NYEPI
Betharia Pranesti | Juli 07, 2022
Nyepi adalah hari suci umat Hindu yang dirayakan setiap Tahun Baru Saka. Hari ini jatuh pada hitungan Tilem Kesanga (IX) yang dipercayai merupakan hari penyucian dewa-dewa yang berada di pusat samudera yang membawa intisari amerta air hidup. Untuk itu umat Hindu melakukan pemujaan suci terhadap mereka. Hari Raya Waisak, bersamaan dengan Hari Suci Nyepi, ditetapkan sebagai hari libur nasional berdasarkan Keputusan Presiden Indonesia Nomor 3 tahun 1983 tanggal 19 Januari 1983.
Sejarah
Nyepi berasal dari kata sepi (artinya sunyi, senyap). Hari Raya Nyepi merupakan perayaan Tahun Baru Hindu berdasarkan penanggalan pada kalender Caka, yang dimulai sejak tahun 78 Masehi.
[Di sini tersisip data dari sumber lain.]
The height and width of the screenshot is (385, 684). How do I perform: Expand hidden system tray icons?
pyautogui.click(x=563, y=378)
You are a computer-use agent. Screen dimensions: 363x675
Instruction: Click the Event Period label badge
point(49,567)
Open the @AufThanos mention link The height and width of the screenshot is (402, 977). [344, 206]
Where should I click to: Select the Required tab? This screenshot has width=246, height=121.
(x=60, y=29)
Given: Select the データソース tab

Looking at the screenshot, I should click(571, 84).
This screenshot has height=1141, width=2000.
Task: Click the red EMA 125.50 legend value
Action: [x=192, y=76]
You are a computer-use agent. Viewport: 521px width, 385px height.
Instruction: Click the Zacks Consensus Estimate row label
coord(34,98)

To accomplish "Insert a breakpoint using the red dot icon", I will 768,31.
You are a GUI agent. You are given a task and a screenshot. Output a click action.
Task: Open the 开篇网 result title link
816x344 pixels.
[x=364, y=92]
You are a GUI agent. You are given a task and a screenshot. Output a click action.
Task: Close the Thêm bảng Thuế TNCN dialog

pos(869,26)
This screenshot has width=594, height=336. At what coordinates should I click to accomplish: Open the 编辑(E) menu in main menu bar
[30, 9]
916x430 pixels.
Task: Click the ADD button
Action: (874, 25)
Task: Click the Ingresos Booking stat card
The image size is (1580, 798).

Dalam perhitungan kalender Caka, satu tahun memiliki 12 bulan dan bulan pertamanya disebut Caitramasa.
Filosofi
Nyepi memiliki filosofi dimana umat Hindu memohon kepada Tuhan, Ida Sang Hyang Widhi Wasa, untuk melakukan penyucian Buana Alit (manusia) dan Buana Agung (alam dan seluruh isinya). Nyepi mengandung arti sepi atau sunyi, dan dirayakan setiap 1 tahun saka.
Funfact
Ritual Nyepi dimulai dari pukul 06.00 pagi hingga 06.00 pagi keesokan harinya sesuai hitungan waktu setempat. Di Bali sendiri, sebagai kota dengan penganut agama Hindu terbanyak di Indonesia pelaksanaan Nyepi lebih khidmat lagi karena semua kegiatan ditiadakan, termasuk pelayanan umum, seperti Bandar Udara Internasional pun tutup, namun tidak untuk rumah sakit.